◆ Data provided
┄┄┄┄┄┄┄┄┄┄
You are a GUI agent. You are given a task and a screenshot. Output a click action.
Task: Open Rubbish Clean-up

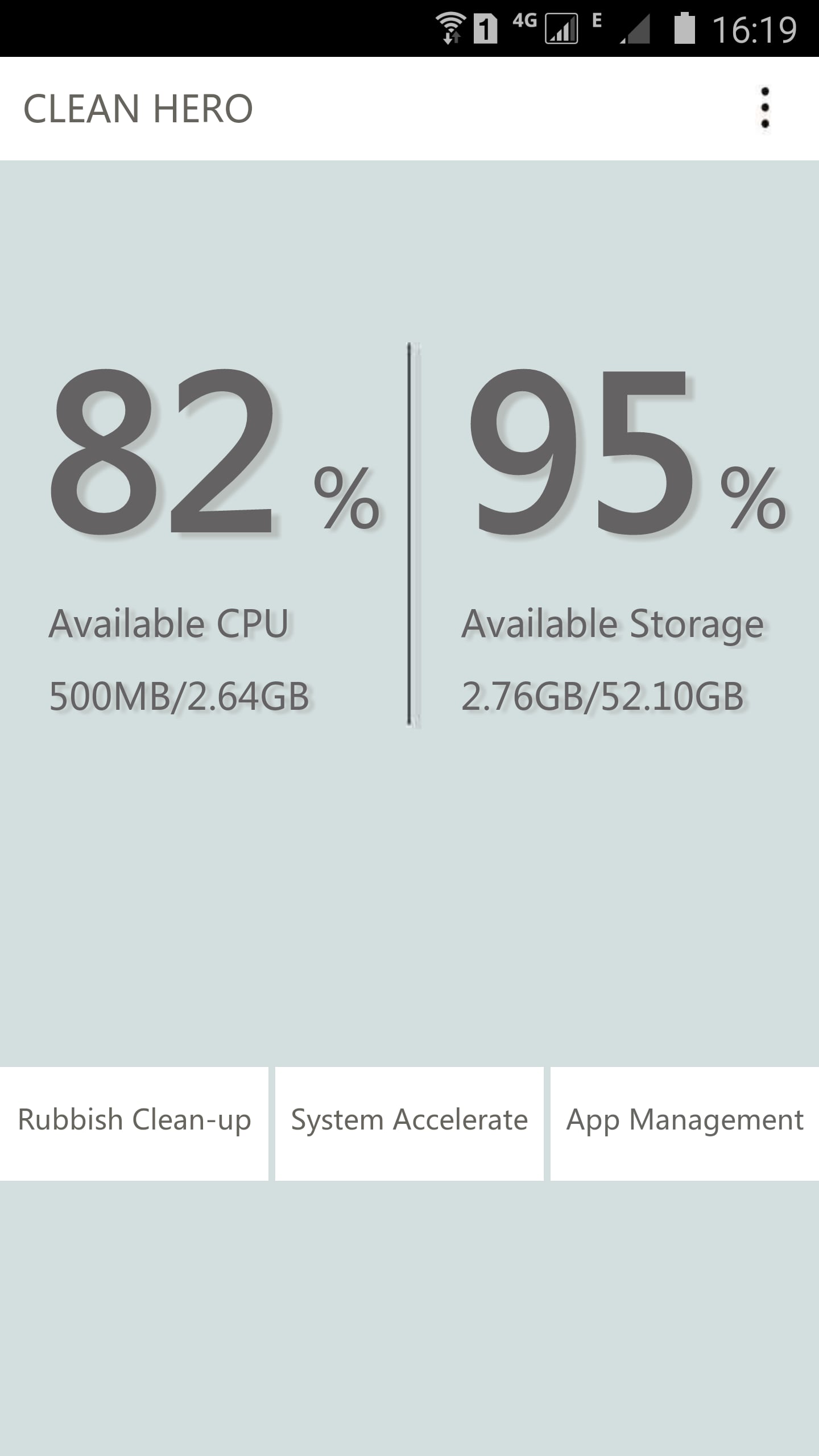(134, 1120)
┄┄┄┄┄┄┄┄┄┄
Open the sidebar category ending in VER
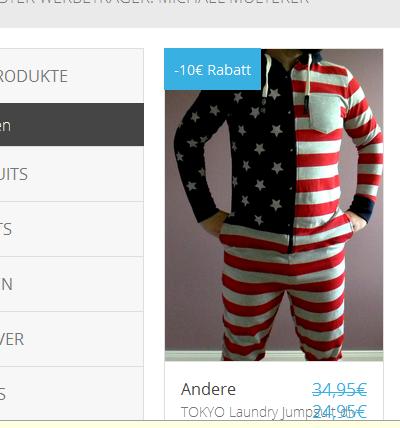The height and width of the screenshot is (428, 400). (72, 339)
┄┄┄┄┄┄┄┄┄┄
◆ Exercise goal
Copy the records word for word, starting at the line that contains "You are a GUI" and ending at the line that contains "(134, 1120)", with both of those lines included. Leave the pictures out of your copy.

◆ Written answer
You are a GUI agent. You are given a task and a screenshot. Output a click action.
Task: Open Rubbish Clean-up

(134, 1120)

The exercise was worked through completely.